Deep Dive into the concept Live migration is essentially a distributed checkpoint. A VM’s state consists of CPU registers, memory pages, and device state. In pre-copy, the source iteratively copies memory pages while the VM runs. Each round sends pages dirtied since the last iteration. If the dirty rate is lower than available bandwidth, the process converges. The final stop-and-copy phase pauses the VM, transfers remaining dirty pages and CPU state, and resumes on the destination. Downtime is proportional to the last copy phase.

Post-copy flips the trade-off: the VM is paused briefly, minimal state is transferred, and the VM resumes on the destination. Missing pages are fetched from the source on demand. This reduces downtime but increases risk; if the source fails mid-migration, the VM can crash because required pages are lost.

Dirty tracking is critical. Hypervisors mark pages as dirty using hardware bits or write-protection. This overhead can be significant for write-heavy workloads. Compression and delta encoding can reduce bandwidth but increase CPU usage. Migration also requires compatible CPU features across hosts, stable virtual device models, and shared storage. Without shared storage, block migration must copy disks, which can be slower than memory migration.

Failure modes are important. Pre-copy can be safely canceled; the VM continues on the source. Post-copy has a point of no return where the destination becomes the source of truth. Production systems use migration tunnels with bandwidth caps and prioritization to avoid impacting other workloads. They also require coordination services (leases, fencing) to ensure only one host considers the VM active.

Device state serialization is another bottleneck. Virtio devices are designed to be migratable, but even they require careful coordination so that queues, in-flight requests, and interrupts are transferred consistently. Passthrough devices rarely support live migration.

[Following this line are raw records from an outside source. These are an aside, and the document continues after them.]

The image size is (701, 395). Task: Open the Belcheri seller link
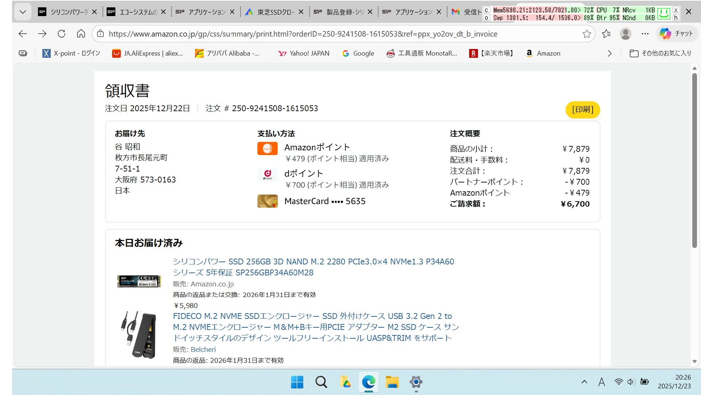pos(203,349)
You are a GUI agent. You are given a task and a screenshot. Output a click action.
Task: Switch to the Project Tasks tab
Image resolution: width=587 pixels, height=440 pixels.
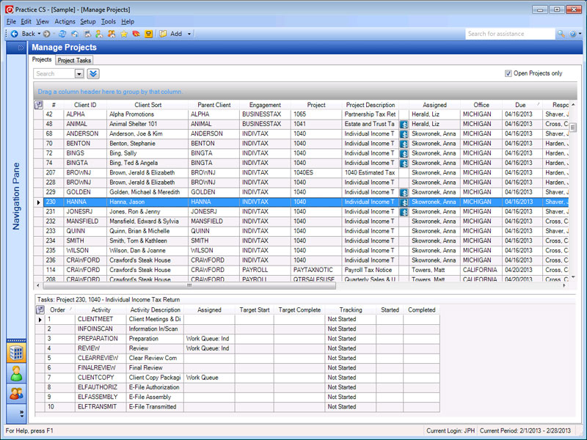coord(74,60)
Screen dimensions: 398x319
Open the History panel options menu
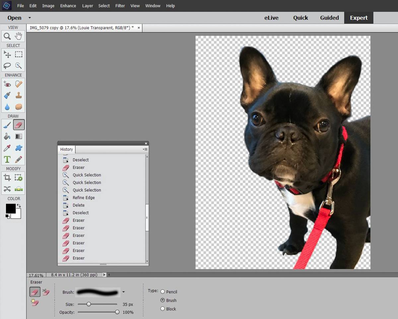(145, 149)
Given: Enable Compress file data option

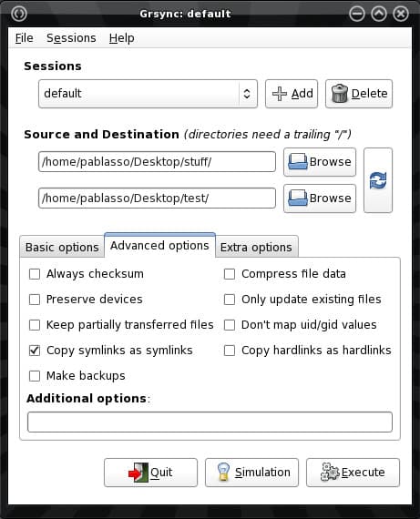Looking at the screenshot, I should pos(230,274).
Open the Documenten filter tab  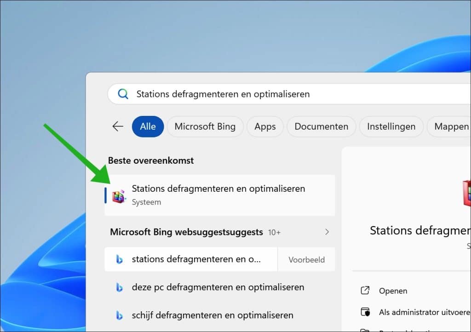(321, 126)
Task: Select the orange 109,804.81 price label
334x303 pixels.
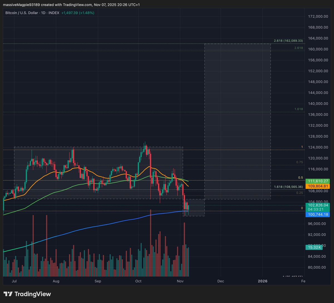Action: tap(318, 186)
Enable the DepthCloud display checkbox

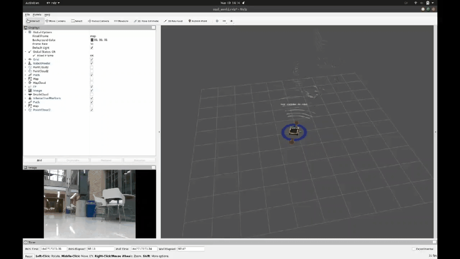point(92,94)
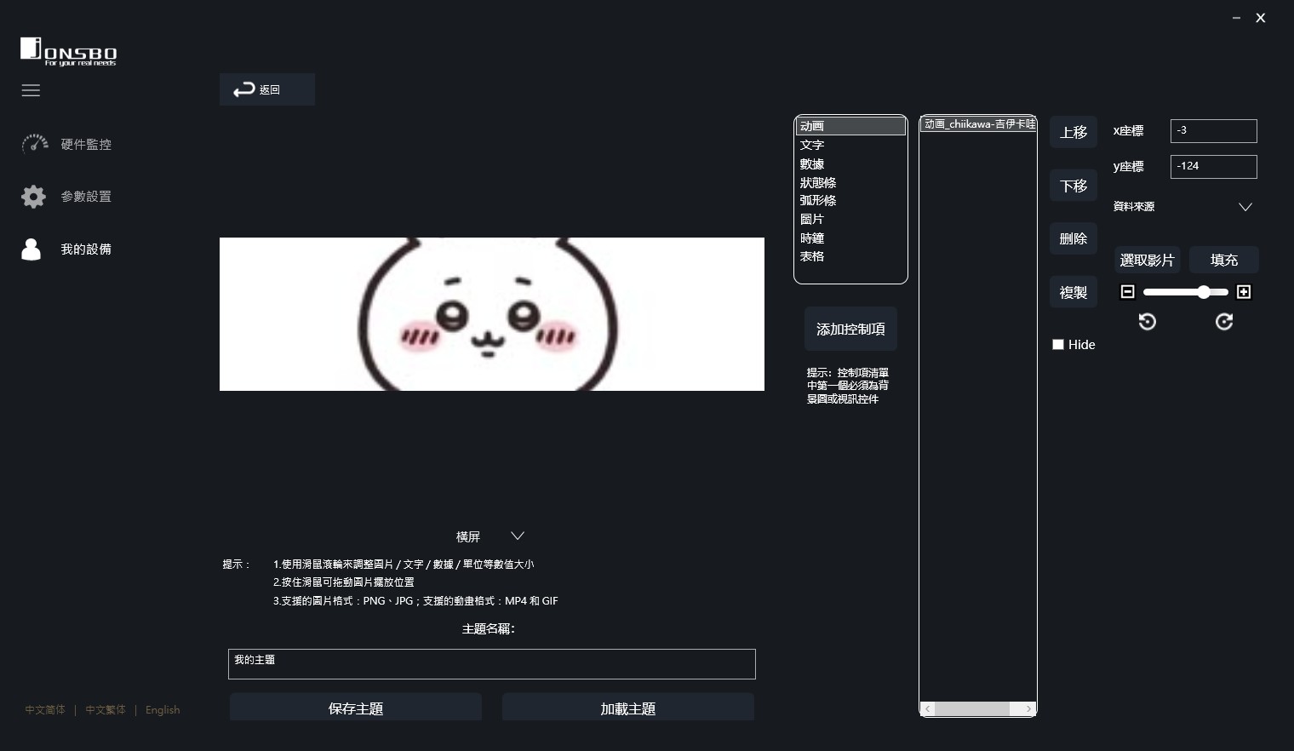Click the theme name input field

(491, 664)

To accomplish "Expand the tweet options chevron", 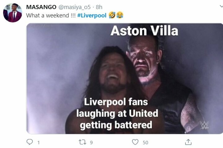I will [221, 6].
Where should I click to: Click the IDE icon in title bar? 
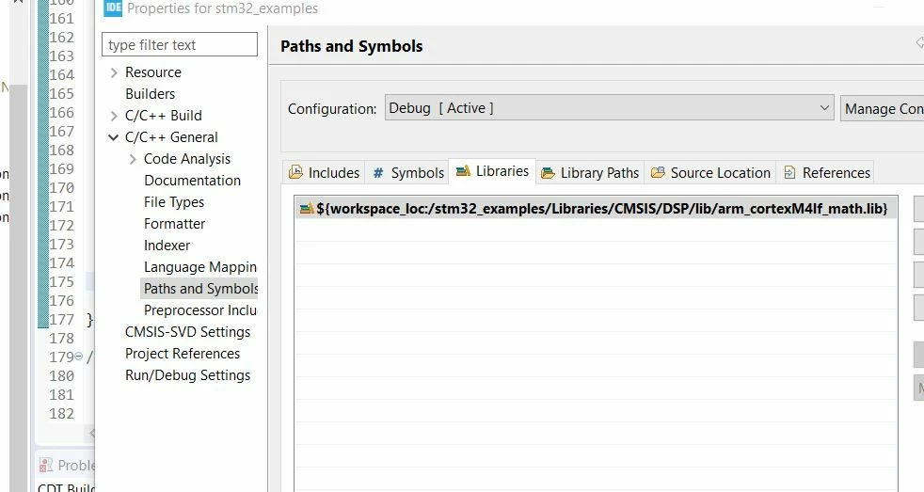(113, 8)
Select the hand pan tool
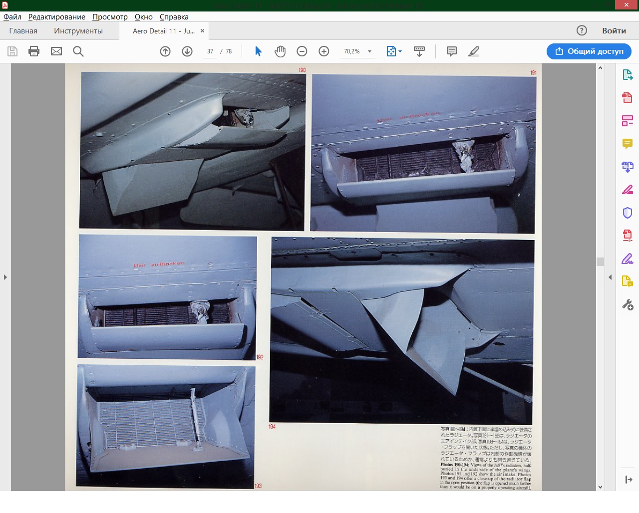The height and width of the screenshot is (513, 639). [x=280, y=51]
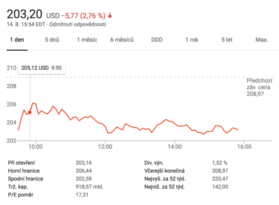Open the 5 let chart range

pyautogui.click(x=227, y=39)
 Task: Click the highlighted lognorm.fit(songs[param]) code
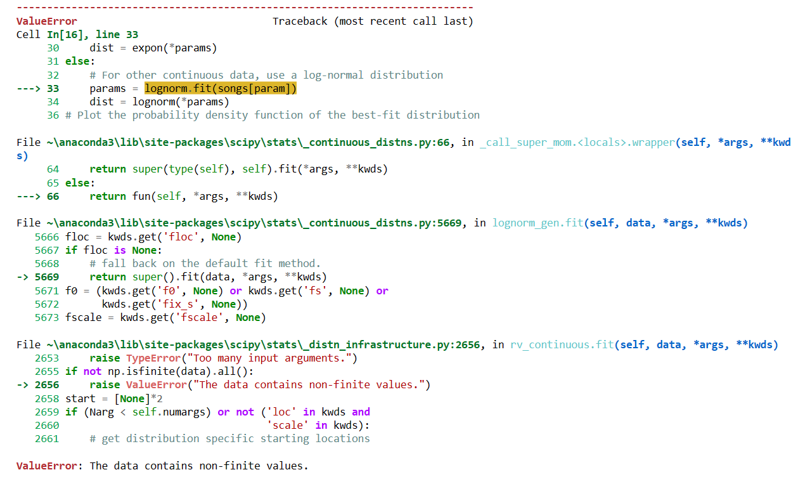(221, 88)
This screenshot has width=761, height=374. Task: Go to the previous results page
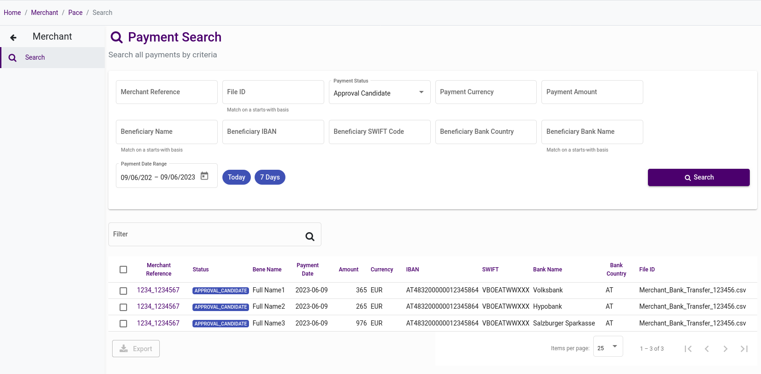[707, 349]
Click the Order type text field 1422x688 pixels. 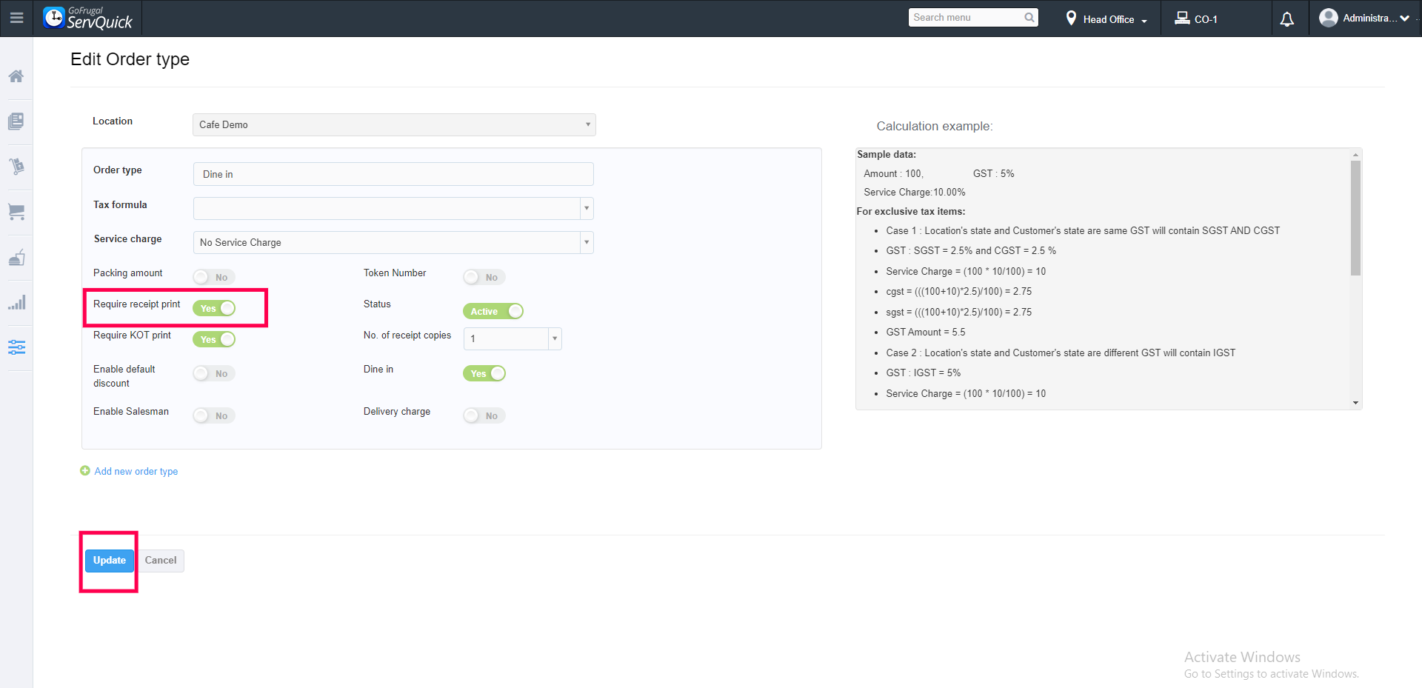(x=393, y=174)
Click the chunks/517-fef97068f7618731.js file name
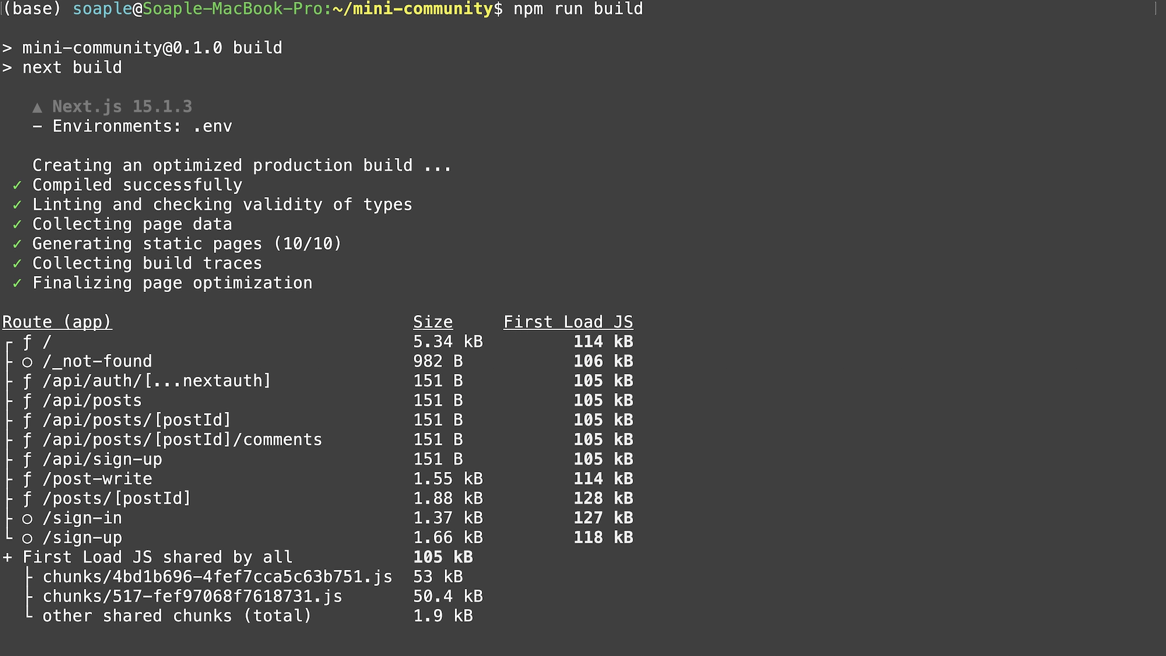 [192, 597]
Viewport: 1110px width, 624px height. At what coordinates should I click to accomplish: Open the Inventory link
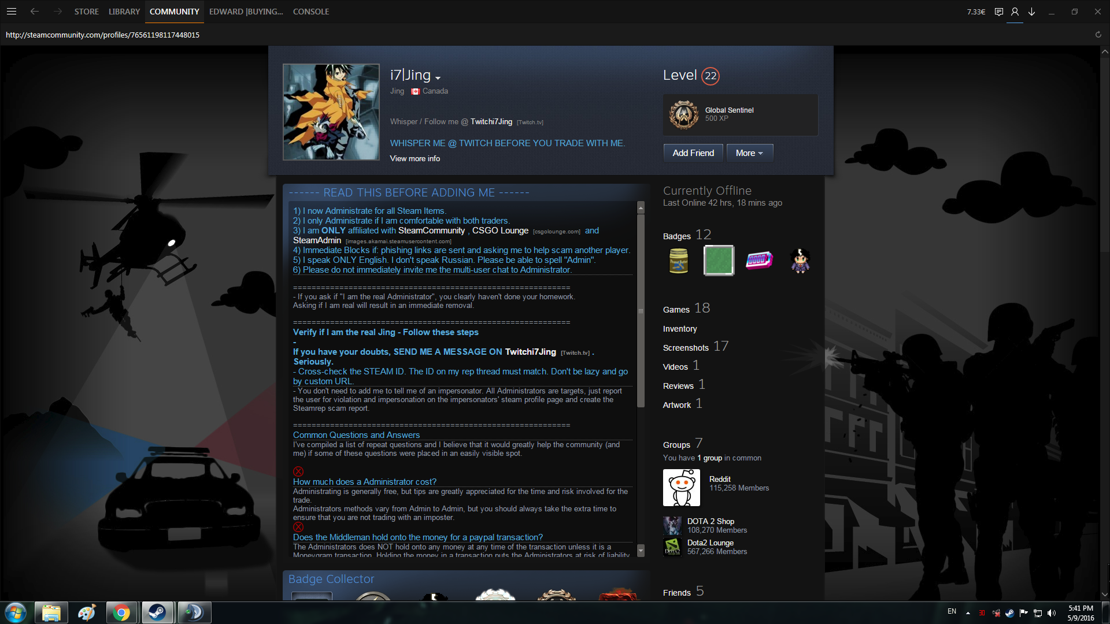[680, 329]
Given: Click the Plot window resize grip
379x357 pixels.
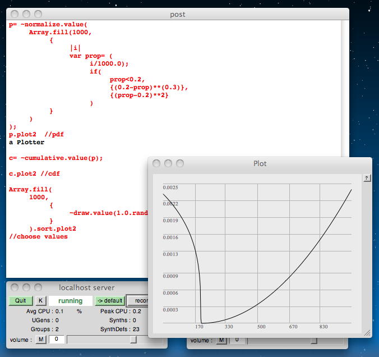Looking at the screenshot, I should pos(367,332).
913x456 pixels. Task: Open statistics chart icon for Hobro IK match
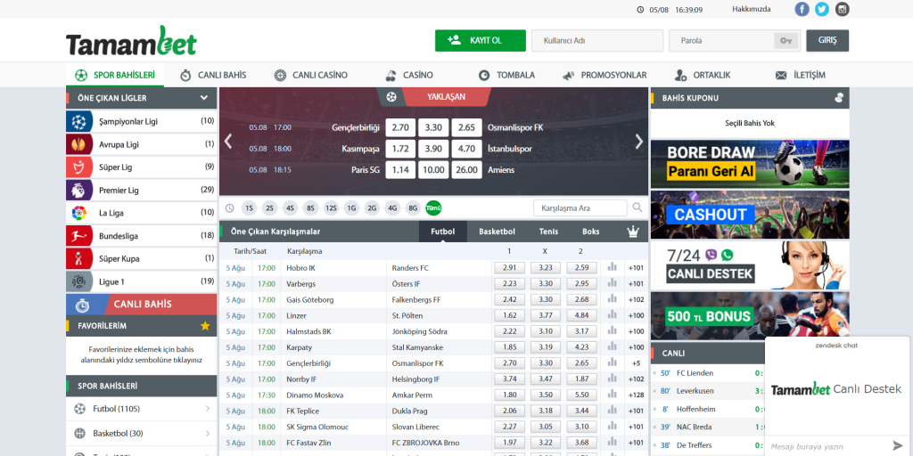click(612, 267)
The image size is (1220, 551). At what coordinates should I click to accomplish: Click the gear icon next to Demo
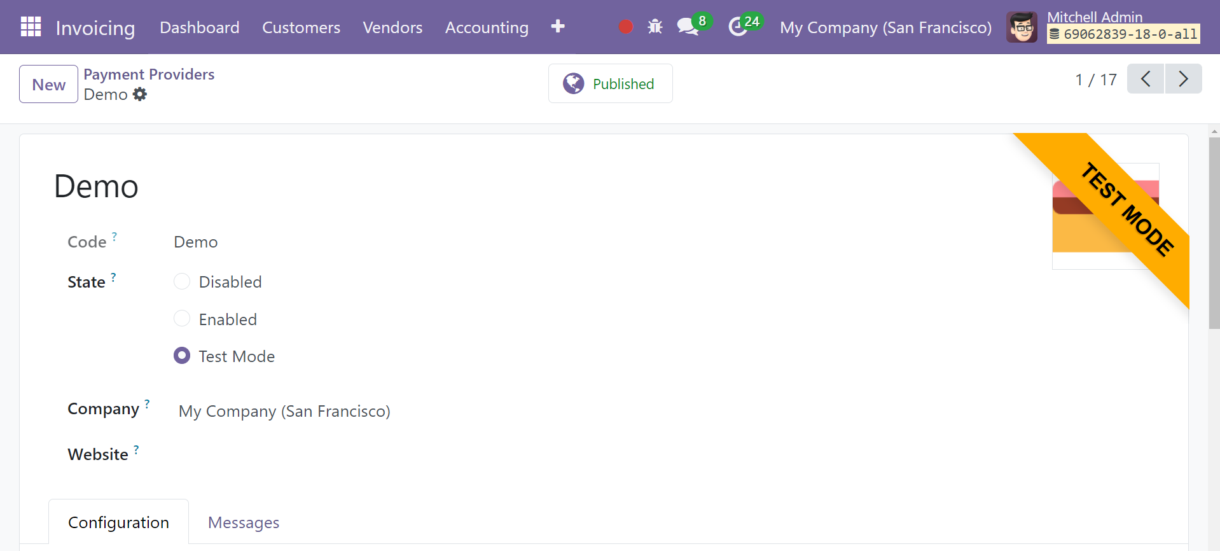140,94
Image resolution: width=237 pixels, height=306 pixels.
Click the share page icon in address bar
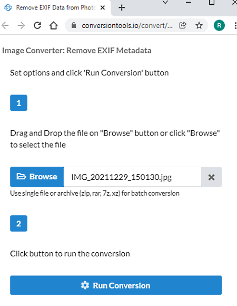pos(183,25)
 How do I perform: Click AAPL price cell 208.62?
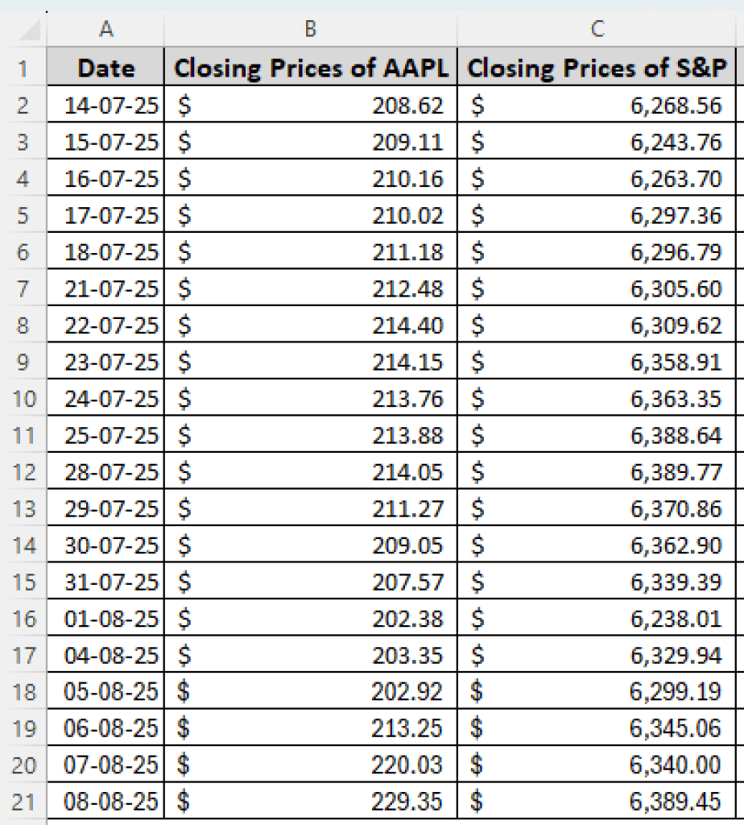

Migration policies must consider bandwidth and business impact. Throttling protects production traffic but lengthens migration time; aggressive migration can destabilize unrelated workloads. Most platforms allow tuning of bandwidth caps and iteration limits. Device state compatibility and CPU feature matching are also prerequisites; without them, migration may fail or produce an unstable guest.

Migration policies must consider bandwidth and business impact. Throttling protects production traffic but lengthens migration time; aggressive migration can destabilize unrelated workloads. Most platforms allow tuning of bandwidth caps and iteration limits. Device state compatibility and CPU feature matching are also prerequisites; without them, migration may fail or produce an unstable guest.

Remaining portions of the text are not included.